Robbins Geller Rudman & Dowd LLP filed a class action lawsuit seeking to represent purchasers of Seagate Technology Holdings plc‘s common stock between September 15, 2020 and October 25, 2022, inclusive.
Captioned UA Local 38 Defined Contribution Pension Plan v. Seagate Technology Holdings plc, No. 23-cv-3:23-cv-03431 (N.D. Cal.), the Seagate class action lawsuit charges Seagate and certain of its top executives with violations of the Securities Exchange Act of 1934.
Seagate is a leading global supplier of data storage products, including HDDs. By the start of the Class Period, Huawei Technologies Co. Ltd., a Chinese multinational technology, had emerged as a significant global purchaser of data storage products, including HDDs, produced by Seagate and other U.S.-based suppliers. On May 16, 2019, Huawei and certain of its non-U.S. affiliates were added to the U.S. Department of Commerce Bureau of Industry and Security’s Export Administration Regulations Entity Lit. The EAR Entity List is a list of names of certain foreign persons and entities that are subject to specific license requirements for the export, re-export, and/or transfer (in-country) of specified items. The Entity List designation was based on a determination made by multiple U.S. government agencies “that there is reasonable cause to believe that Huawei has been involved in activities contrary to the national security or foreign policy interests of the United States.” Then, on August 17, 2020, the BIS imposed export controls over certain foreign-produced items “to better address the continuing threat to U.S. national security and U.S. foreign policy interests posed by Huawei and its non-U.S. affiliates.”

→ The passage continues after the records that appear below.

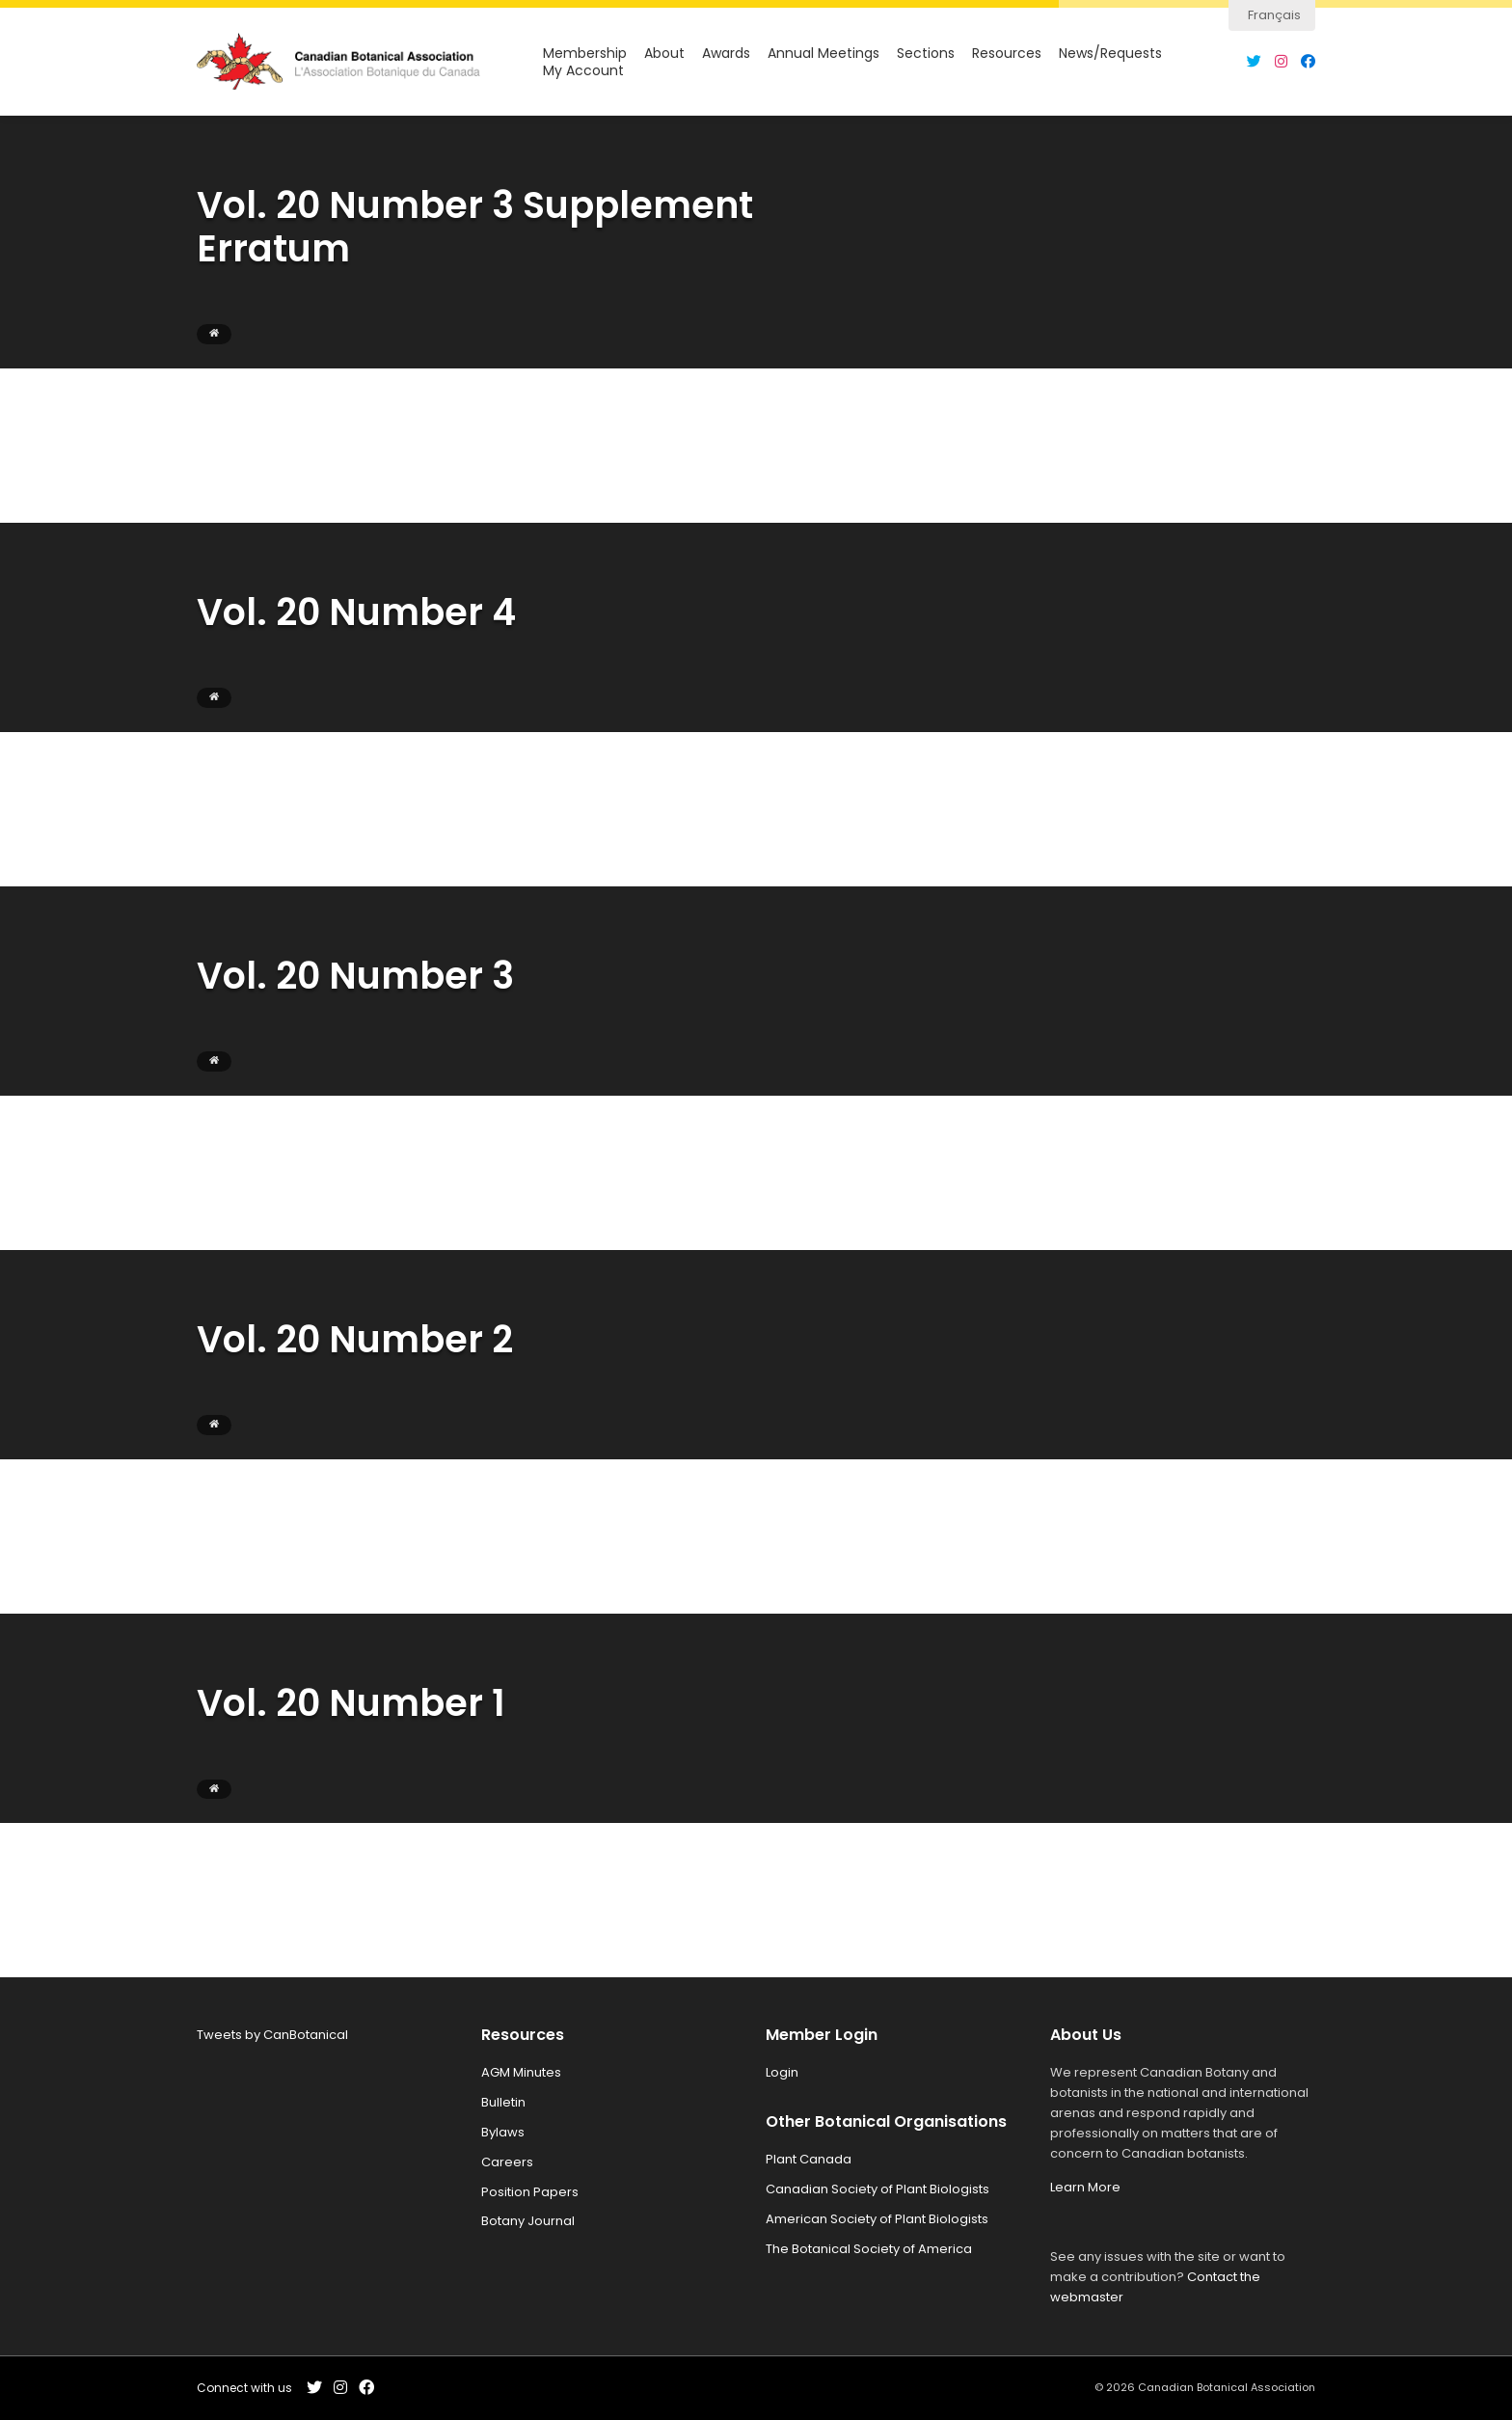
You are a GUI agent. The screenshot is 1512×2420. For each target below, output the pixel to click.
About (664, 53)
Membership (585, 53)
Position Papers (530, 2192)
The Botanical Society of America (869, 2249)
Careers (507, 2162)
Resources (1006, 53)
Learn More (1085, 2187)
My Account (583, 71)
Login (782, 2072)
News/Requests (1110, 53)
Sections (926, 53)
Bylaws (503, 2132)
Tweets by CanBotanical (272, 2035)
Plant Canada (808, 2159)
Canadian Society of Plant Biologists (877, 2189)
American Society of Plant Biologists (877, 2219)
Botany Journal (528, 2221)
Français (1274, 15)
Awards (726, 53)
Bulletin (503, 2102)
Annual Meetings (823, 53)
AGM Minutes (521, 2072)
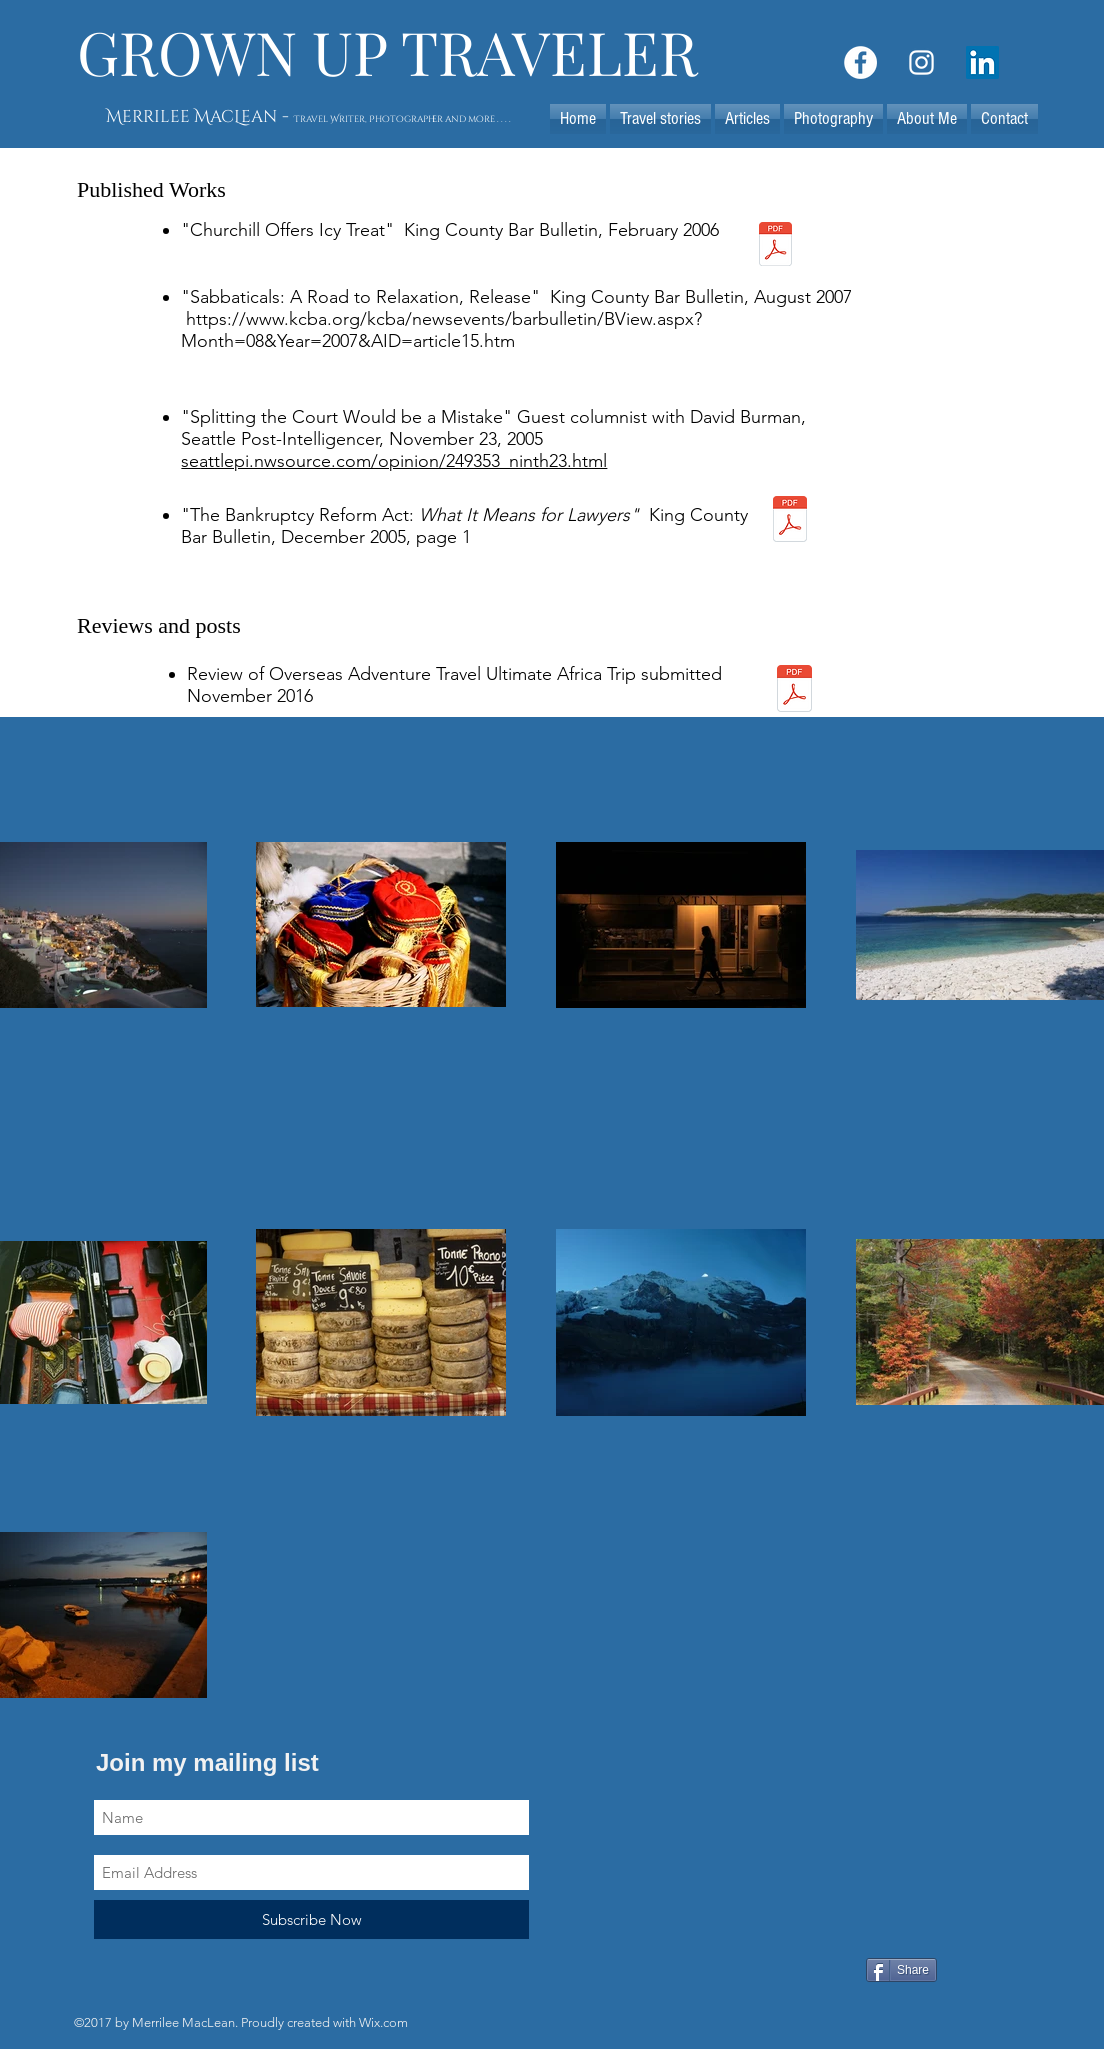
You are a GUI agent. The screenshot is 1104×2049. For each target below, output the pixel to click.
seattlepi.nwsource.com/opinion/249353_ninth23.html (394, 461)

As the Seagate class action lawsuit alleges, defendants throughout the Class Period made false and/or misleading statements and/or failed to disclose:
- (i) the nature and magnitude of Seagate’s HDD sales to Huawei, including that Seagate experienced a significant acceleration in sales to Huawei immediately after the BIS rules went into effect and Seagate’s competitors stopped selling to Huawei; and
- (ii) that the underlying details of Seagate’s HDD manufacturing process, including the use of covered U.S. software and technology in “essential ‘production'” processes, rendered its sales to Huawei in violation of the BIS export rules As a result, Seagate was in blatant violation of the BIS export rules which resulted in an ongoing investigation by the U.S. Department of Commerce and exposed Seagate to hundreds of millions of dollars in fines and penalties.
On October 26, 2022, Seagate disclosed that it received a Proposed Charging Letter from the BIS alleging that Seagate violated the EAR by providing Seagate HDDs to “a customer and its affiliates listed on the BIS Entity List between August 2020 and September 2021.” On this news, the price of Seagate common stock fell nearly 8%, damaging investors. Over the following three trading days, Seagate’s stock price continued to drift lower, falling an additional nearly 7%.
The plaintiff is represented by Robbins Geller, which has experience in prosecuting investor class actions including actions involving financial fraud.
Lead plaintiff process
The Private Securities Litigation Reform Act of 1995 permits any investor who purchased Seagate common stock during the Class Period to seek appointment as lead plaintiff of the Seagate class action lawsuit. A lead plaintiff is generally the movant with the greatest financial interest in the relief sought by the putative class who is also typical and adequate of the putative class. A lead plaintiff acts on behalf of all other class members in directing the Seagate class action lawsuit. The lead plaintiff can select a law firm of its choice to litigate the Seagate class action lawsuit. An investor’s ability to share in any potential future recovery of the Seagate class action lawsuit is not dependent upon serving as lead plaintiff.